Good estate planning involves taking control over what happens to your property and assets after your death, and knowing your loved ones will be cared for. There are many tools available to help you plan your estate, and one of the most important of these is your Will. Many people sincerely intend to create a will, but most do not actually follow through with their intentions. Excuses for not drafting a will usually involve waiting for a certain event, such as the purchase of a house, the sale of a business, the birth of a child or a marriage. The thought usually goes something along the lines of, “I will make a will once…X happens.”

No matter what your intentions or how many landmarks you may set for drafting a Will, our lives are filled with so much change and uncertain circumstances that there will always be another easy excuse to wait just a little while longer. That is why the best time to start working with a lawyer to draft a Will is the present. No matter how old you are, or what your current state of health, you should always have a will that is up to date and valid.
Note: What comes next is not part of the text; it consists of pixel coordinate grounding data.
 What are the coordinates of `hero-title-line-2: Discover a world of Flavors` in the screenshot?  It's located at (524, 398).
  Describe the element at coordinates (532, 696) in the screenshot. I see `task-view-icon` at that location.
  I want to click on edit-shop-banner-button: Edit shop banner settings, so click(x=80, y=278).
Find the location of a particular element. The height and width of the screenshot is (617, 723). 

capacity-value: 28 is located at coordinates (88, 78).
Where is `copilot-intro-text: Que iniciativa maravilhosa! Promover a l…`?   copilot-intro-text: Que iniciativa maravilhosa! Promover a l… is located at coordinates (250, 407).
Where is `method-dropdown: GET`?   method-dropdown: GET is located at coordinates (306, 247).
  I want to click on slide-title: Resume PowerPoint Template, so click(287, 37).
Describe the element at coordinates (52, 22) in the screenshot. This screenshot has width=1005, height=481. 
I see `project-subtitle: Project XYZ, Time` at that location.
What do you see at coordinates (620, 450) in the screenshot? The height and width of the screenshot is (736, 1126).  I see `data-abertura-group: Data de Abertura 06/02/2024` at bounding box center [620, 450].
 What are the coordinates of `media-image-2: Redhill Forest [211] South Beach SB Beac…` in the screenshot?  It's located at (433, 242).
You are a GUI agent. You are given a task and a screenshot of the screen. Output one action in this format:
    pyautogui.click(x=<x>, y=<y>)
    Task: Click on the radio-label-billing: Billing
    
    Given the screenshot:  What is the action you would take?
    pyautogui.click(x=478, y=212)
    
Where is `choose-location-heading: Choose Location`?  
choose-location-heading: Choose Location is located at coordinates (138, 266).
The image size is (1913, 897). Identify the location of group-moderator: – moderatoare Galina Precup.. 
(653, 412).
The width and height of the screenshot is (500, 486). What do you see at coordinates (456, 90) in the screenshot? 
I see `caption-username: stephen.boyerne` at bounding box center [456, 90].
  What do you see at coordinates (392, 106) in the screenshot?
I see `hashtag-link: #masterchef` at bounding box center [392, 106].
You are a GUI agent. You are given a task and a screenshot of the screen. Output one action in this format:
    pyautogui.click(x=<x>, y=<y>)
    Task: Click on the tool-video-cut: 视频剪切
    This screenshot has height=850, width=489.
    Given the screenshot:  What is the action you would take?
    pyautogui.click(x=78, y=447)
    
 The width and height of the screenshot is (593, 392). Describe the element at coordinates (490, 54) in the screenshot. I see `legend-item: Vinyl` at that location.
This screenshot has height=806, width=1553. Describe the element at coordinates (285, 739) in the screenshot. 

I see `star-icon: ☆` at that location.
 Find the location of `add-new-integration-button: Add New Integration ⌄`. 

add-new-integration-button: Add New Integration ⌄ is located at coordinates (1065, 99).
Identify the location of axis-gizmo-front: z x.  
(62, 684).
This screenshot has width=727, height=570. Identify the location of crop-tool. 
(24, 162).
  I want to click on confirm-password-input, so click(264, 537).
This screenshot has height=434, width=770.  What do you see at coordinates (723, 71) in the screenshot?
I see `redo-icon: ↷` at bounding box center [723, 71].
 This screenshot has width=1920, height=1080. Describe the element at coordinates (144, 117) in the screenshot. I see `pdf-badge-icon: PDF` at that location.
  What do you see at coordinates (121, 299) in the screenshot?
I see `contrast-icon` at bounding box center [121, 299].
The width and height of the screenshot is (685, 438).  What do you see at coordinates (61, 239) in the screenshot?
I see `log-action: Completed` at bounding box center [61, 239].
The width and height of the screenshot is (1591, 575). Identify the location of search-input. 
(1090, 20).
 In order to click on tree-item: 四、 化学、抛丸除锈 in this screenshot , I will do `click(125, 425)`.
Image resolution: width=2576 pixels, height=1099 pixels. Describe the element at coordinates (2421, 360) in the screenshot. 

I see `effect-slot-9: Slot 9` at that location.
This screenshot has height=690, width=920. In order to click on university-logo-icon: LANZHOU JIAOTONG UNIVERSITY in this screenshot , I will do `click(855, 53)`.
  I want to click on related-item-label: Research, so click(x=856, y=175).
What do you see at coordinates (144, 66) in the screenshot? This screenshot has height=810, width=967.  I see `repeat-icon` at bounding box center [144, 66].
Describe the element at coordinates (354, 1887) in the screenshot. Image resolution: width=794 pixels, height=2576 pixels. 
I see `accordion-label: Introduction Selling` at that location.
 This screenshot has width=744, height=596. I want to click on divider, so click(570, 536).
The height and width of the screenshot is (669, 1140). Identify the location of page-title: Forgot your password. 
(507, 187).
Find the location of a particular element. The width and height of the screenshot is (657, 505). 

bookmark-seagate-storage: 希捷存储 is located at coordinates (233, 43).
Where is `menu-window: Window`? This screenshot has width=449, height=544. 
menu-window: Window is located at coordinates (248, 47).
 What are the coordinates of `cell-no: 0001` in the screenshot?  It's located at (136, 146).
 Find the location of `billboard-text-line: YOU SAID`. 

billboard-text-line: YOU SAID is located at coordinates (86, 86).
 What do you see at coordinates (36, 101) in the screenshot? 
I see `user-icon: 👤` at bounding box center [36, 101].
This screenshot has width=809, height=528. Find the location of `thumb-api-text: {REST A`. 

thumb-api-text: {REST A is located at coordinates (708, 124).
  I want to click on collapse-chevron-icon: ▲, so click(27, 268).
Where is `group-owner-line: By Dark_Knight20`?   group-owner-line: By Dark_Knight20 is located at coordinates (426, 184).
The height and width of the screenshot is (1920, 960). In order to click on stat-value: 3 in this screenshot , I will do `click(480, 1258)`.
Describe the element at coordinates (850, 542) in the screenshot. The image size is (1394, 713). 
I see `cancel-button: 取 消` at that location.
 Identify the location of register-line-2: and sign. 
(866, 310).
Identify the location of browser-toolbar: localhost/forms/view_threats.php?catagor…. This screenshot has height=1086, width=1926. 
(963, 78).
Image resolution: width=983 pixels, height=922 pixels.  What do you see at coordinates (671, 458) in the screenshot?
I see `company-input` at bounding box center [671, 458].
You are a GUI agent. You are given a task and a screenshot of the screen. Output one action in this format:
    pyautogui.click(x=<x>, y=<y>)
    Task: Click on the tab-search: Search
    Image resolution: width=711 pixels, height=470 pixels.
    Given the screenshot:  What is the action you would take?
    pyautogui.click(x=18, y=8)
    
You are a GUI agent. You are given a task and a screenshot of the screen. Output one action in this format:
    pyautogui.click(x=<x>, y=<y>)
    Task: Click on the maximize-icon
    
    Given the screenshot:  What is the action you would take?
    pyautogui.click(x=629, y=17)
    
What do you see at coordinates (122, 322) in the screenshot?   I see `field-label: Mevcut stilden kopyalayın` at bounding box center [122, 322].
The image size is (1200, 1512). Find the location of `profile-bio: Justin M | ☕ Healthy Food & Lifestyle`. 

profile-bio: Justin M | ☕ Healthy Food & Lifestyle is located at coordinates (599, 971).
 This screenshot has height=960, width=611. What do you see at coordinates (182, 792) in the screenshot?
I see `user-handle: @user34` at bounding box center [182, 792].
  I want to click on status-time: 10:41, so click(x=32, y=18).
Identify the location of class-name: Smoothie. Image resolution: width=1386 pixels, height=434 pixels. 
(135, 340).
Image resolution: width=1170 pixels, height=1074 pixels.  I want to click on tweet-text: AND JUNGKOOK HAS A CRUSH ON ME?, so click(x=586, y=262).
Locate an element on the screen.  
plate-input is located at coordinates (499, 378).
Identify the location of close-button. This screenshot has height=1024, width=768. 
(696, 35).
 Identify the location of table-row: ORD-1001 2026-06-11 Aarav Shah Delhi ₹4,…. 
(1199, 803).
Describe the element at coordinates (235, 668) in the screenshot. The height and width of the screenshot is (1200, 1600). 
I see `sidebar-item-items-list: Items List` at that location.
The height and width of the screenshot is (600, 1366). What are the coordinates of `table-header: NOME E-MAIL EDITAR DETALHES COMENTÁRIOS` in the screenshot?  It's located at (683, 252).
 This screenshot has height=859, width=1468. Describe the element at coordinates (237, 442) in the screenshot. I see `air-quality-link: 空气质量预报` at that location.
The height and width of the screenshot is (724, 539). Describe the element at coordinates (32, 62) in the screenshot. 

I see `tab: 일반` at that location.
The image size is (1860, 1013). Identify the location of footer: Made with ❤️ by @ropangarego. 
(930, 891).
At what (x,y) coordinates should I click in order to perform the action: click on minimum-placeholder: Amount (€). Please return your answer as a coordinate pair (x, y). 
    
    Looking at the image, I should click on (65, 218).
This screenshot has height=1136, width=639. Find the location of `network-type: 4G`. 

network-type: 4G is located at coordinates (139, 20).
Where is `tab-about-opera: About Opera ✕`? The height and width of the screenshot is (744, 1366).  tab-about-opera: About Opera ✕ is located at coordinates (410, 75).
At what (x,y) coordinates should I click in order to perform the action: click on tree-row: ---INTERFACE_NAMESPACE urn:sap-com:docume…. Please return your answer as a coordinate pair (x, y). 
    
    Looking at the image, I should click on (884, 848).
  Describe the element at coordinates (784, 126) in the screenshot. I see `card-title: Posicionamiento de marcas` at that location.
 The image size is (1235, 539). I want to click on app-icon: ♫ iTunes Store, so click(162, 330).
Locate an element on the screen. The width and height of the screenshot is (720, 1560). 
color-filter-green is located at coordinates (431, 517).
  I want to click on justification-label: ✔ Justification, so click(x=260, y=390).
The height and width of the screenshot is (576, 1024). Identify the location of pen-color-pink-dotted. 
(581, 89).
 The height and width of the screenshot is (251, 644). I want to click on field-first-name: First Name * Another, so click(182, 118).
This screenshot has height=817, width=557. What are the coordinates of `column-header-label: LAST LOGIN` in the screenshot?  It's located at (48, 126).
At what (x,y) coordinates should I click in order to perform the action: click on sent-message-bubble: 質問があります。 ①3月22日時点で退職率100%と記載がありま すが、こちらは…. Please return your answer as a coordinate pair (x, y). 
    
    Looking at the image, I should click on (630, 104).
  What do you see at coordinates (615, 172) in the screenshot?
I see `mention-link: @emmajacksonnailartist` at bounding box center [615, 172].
One of the biggest advantages of having a Will is that your assets and property are distributed according to your wishes rather than through the decision of a court. If you die without a will, the state will create one for you and decide how your assets will be split using general, generic legal formulas. The state will also appoint guardians for any minor children.

Some things to consider when drafting a Will are:

1. You should determine who is to receive your assets and property and whether they are to receive it directly or in a trust.

2. You should choose an executor for your estate who will make sure your wishes are carried out in a timely and orderly manner.

3. You should take into account your family circumstances by naming a guardian for your children and making plans for loved ones who are disabled, ill or unable to handle an inheritance.

4. You may make business arrangements such as determining how a business will be continued or sold. Business arrangements may also include the arrangement of a program of charitable giving.

5. You may choose to acknowledge or otherwise provide for a child, who may not be your own but in whom you have an interest, or an elderly parent, or another individual.

You will be saving your family from hassle, legal fees and arguments if you establish how you want your assets to be distributed after your death. Creating a valid Last Will and Testament is a critical part of any estate plan.